Zunächst billigt der Bundesgerichthof in dieser Entscheidung nicht nur die Differenzierung zwischen dem notwendigen Selbstbehalt eines erwerbstätigen Unterhaltsschuldners und demjenigen eines nicht erwerbstätigen Unterhaltsschuldners, sondern fordert diese sogar. Die Oberlandesgerichte, die in ihren Leitlinien bewusst auf eine derartige Differenzierung verzichtet haben - wie das Oberlandesgericht Frankfurt - werden darüber nachdenken müssen, ob sie insoweit ihre Leitlinien nicht ändern müssen.

Schade ist insoweit, dass der Bundesgerichtshof sich in der Entscheidung mit den Argumenten die gegen eine Differenzierung sprechen, nicht auseinandersetzt. Wie soll z.B. ein Arbeitsloser seiner Verpflichtung, sich um eine Erwerbstätigkeit zu bemühen, nachkommen, wenn ihm der Selbstbehalt aufgrund seiner Arbeitslosigkeit auch noch gekürzt wird? Wie ist es einem Unterhaltsgläubiger zu vermitteln, wenn er aufgrund eines reduzierten Selbstbehalts von einem arbeitslosen Elternteil einen höheren Unterhalt beanspruchen kann als von einem vollerwerbstätigen Elternteil, dessen monatliches Nettoeinkommen unter Berücksichtigung von berufsbedingten Aufwendungen nur knapp über 900,00 € liegt? Ist es im Bereich des notwendigen Selbstbehalts wirklich möglich, Ausgaben durch eine sparsamere Lebensführung weiter zu reduzieren?

Ferner stellt der Bundesgerichtshof in der Entscheidung ausdrücklich fest, dass der notwendige Selbstbehalt im Falle einer nichtehelichen Lebensgemeinschaft aufgrund ersparter Kosten für die Wohnung oder die allgemeine Lebensführung reduziert werden kann. Sehr ausführlich setzt der Bundesgerichtshof sich mit der Gegenmeinung auseinander, die in diesen Fällen grundsätzlich eine Reduzierung ablehnt.

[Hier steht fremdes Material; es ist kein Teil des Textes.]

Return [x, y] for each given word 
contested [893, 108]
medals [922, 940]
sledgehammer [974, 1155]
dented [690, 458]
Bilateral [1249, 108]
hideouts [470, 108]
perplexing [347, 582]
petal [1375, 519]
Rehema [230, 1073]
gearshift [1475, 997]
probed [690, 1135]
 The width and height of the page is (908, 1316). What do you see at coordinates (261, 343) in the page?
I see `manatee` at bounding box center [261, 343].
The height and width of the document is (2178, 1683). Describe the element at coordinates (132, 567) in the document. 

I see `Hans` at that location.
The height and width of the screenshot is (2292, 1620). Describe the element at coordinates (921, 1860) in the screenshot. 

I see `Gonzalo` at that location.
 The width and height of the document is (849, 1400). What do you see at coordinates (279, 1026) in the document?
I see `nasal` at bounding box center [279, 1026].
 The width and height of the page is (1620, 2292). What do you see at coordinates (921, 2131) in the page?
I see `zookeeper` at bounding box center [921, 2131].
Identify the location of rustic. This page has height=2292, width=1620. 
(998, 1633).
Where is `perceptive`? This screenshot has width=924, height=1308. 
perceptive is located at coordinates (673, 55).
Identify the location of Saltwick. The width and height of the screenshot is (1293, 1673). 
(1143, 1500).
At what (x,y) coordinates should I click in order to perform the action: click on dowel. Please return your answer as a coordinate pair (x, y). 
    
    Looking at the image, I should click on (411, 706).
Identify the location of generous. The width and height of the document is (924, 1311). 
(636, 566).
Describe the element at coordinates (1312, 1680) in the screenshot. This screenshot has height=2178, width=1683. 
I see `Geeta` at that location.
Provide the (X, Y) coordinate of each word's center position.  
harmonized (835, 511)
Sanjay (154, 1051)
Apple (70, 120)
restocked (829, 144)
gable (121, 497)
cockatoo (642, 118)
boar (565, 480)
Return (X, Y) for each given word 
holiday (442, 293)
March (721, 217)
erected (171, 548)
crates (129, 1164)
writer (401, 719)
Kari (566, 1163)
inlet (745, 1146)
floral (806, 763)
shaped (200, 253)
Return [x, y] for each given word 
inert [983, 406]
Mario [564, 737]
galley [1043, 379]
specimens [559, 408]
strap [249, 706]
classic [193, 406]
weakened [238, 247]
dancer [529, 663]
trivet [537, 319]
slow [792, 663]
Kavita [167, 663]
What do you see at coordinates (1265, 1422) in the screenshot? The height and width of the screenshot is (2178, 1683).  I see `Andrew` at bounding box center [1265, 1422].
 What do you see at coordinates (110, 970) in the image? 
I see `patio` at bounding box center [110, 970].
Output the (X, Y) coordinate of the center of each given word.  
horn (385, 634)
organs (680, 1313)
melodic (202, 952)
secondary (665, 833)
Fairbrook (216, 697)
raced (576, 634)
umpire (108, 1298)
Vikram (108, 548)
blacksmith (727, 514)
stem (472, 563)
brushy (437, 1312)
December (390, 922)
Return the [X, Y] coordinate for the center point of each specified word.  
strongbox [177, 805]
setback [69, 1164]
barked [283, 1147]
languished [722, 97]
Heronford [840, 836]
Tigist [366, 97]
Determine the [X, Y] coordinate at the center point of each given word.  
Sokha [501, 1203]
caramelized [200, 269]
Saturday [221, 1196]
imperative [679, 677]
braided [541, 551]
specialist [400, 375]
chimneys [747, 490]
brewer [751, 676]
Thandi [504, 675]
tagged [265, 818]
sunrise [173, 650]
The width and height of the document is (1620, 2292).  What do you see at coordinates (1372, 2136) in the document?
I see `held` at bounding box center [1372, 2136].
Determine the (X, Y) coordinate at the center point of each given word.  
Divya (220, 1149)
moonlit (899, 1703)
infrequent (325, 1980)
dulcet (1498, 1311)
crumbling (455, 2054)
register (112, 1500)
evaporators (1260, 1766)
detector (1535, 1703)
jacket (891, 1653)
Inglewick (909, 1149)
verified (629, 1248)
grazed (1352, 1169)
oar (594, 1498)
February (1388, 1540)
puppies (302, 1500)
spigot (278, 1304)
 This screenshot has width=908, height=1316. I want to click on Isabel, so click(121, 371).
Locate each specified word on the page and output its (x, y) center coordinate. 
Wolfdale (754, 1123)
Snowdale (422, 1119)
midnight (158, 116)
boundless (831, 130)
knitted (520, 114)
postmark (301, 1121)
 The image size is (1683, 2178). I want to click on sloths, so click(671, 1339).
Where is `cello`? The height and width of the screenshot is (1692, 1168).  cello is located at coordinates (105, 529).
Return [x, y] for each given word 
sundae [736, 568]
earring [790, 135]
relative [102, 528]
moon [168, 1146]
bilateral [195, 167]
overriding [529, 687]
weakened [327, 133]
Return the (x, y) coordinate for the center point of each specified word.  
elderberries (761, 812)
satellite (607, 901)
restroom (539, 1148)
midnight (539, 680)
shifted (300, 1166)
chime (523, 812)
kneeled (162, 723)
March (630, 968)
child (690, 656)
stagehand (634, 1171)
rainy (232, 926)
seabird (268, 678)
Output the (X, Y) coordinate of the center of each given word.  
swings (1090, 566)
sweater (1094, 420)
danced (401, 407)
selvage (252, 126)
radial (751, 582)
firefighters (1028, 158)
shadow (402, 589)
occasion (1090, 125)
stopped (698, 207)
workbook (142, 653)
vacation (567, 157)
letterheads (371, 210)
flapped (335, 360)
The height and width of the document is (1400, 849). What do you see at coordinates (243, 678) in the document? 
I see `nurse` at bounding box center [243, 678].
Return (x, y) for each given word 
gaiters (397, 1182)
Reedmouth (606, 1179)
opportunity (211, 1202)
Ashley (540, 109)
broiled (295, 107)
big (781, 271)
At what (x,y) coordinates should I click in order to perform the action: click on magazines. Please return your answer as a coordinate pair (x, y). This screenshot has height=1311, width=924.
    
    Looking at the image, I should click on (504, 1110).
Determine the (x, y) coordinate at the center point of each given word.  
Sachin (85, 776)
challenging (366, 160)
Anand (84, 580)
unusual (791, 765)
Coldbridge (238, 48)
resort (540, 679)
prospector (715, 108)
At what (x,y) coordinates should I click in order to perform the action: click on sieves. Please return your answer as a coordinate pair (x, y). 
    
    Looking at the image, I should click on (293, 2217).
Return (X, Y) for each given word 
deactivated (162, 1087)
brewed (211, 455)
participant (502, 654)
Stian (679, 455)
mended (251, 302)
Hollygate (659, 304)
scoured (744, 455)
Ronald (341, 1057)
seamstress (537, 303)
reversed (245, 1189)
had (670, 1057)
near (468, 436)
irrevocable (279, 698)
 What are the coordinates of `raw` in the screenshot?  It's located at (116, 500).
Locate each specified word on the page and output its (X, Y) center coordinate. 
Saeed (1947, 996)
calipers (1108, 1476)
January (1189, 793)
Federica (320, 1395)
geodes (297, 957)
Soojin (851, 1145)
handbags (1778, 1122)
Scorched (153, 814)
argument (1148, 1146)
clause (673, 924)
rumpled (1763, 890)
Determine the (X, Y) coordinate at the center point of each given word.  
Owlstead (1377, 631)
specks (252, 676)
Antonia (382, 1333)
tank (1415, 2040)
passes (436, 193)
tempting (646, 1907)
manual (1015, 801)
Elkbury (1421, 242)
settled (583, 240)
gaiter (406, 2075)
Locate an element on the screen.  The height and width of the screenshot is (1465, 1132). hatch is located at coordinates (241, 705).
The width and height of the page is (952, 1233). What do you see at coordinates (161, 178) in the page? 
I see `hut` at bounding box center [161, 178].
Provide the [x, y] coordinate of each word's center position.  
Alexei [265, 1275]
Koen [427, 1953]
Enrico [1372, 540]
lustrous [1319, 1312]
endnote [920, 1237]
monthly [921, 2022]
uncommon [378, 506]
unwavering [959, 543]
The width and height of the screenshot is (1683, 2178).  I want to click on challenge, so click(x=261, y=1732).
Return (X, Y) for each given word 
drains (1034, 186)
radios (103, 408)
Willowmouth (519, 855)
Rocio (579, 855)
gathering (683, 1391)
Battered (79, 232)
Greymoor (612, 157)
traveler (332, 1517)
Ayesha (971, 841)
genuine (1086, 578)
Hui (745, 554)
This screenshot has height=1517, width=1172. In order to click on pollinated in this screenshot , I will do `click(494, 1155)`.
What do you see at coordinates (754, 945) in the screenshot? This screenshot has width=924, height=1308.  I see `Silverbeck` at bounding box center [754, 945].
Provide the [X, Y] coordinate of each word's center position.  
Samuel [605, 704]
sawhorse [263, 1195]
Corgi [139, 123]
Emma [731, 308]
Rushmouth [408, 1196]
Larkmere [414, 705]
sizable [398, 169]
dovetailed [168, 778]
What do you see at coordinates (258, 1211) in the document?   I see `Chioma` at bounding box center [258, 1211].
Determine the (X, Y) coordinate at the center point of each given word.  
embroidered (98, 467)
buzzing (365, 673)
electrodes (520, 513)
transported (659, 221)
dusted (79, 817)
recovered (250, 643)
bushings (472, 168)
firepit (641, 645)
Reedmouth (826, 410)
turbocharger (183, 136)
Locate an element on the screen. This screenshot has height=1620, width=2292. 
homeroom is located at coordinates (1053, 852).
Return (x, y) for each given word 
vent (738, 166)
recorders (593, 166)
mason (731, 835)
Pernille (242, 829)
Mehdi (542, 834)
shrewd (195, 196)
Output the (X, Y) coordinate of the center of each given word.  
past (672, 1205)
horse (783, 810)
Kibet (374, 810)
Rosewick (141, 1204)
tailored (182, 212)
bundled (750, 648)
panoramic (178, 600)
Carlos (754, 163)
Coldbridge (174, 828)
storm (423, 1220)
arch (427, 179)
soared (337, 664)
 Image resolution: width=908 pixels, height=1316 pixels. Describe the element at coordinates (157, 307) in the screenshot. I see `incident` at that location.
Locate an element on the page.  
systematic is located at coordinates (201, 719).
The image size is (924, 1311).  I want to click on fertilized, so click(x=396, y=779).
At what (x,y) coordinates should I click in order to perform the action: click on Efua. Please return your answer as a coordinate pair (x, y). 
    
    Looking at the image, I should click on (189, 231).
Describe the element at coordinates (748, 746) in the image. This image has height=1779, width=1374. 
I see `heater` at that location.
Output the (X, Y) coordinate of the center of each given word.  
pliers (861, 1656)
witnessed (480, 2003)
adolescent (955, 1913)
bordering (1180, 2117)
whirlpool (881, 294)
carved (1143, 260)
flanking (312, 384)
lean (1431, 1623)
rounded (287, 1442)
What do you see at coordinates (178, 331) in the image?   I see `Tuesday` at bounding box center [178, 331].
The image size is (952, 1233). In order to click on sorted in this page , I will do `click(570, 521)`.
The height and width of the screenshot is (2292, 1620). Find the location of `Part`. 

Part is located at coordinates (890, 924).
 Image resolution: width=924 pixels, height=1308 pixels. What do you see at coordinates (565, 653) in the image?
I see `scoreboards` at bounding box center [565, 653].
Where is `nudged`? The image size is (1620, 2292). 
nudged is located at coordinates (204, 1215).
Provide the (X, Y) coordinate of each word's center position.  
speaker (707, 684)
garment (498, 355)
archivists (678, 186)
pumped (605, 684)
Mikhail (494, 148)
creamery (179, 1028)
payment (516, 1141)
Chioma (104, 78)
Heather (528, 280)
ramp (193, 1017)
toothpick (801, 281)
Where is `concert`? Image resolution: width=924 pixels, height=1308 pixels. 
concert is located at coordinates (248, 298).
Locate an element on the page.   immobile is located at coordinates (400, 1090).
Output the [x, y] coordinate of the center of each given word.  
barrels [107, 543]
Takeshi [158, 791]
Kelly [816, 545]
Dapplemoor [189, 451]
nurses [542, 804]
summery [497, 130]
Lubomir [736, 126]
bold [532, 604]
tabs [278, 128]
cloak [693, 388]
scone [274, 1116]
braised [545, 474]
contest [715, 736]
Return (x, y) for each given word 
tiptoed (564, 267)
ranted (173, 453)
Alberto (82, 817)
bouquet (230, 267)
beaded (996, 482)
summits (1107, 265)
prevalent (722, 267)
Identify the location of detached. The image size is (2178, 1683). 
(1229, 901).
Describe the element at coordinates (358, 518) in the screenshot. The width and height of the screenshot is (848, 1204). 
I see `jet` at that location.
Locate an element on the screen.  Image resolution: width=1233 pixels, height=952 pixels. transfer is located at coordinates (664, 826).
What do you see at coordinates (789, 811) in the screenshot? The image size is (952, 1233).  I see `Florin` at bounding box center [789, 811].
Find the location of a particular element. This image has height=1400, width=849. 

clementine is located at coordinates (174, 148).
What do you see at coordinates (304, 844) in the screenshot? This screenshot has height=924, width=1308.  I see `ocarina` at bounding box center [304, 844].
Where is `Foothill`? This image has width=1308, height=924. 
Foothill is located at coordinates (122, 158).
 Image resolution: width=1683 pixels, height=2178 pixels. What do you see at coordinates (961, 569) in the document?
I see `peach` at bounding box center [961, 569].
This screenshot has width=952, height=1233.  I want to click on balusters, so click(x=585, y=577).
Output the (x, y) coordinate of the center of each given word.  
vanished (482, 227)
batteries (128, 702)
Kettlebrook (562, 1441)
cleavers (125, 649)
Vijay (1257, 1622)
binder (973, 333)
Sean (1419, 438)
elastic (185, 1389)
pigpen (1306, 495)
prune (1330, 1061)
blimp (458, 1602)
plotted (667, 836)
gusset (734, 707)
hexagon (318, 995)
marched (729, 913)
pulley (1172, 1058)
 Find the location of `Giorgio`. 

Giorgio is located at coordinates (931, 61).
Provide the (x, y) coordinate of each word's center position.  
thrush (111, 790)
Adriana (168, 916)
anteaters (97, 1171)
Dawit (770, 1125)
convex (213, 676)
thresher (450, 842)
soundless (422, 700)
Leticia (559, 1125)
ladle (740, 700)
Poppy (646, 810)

Aber auch eine Pauschalierung der ersparten Kosten, die vielfach vertreten wird, dürfte nach der Entscheidung des Bundesgerichtshofs nicht möglich sein. Vielmehr wird in jedem Einzelfall konkret zu prüfen sein, ob und in welchem Umfang eine Reduzierung des Selbstbehalts gerechtfertigt ist, wobei das Existenzminimum nach den sozialhilferechtlichen Vorschriften die absolute Untergrenze darstellen soll. Nach den Unwägbarkeiten des neuen Unterhaltsrechts eröffnet sich hier eine weitere Unwägbarkeit, die die anwaltliche Beratungstätigkeit erheblich erschweren wird. Ob der dadurch bedingte Verlust an Rechtssicherheit und Rechtsfrieden durch eine erhöhte Einzelfallgerechtigkeit ausgeglichen wird, darf durchaus bezweifelt werden.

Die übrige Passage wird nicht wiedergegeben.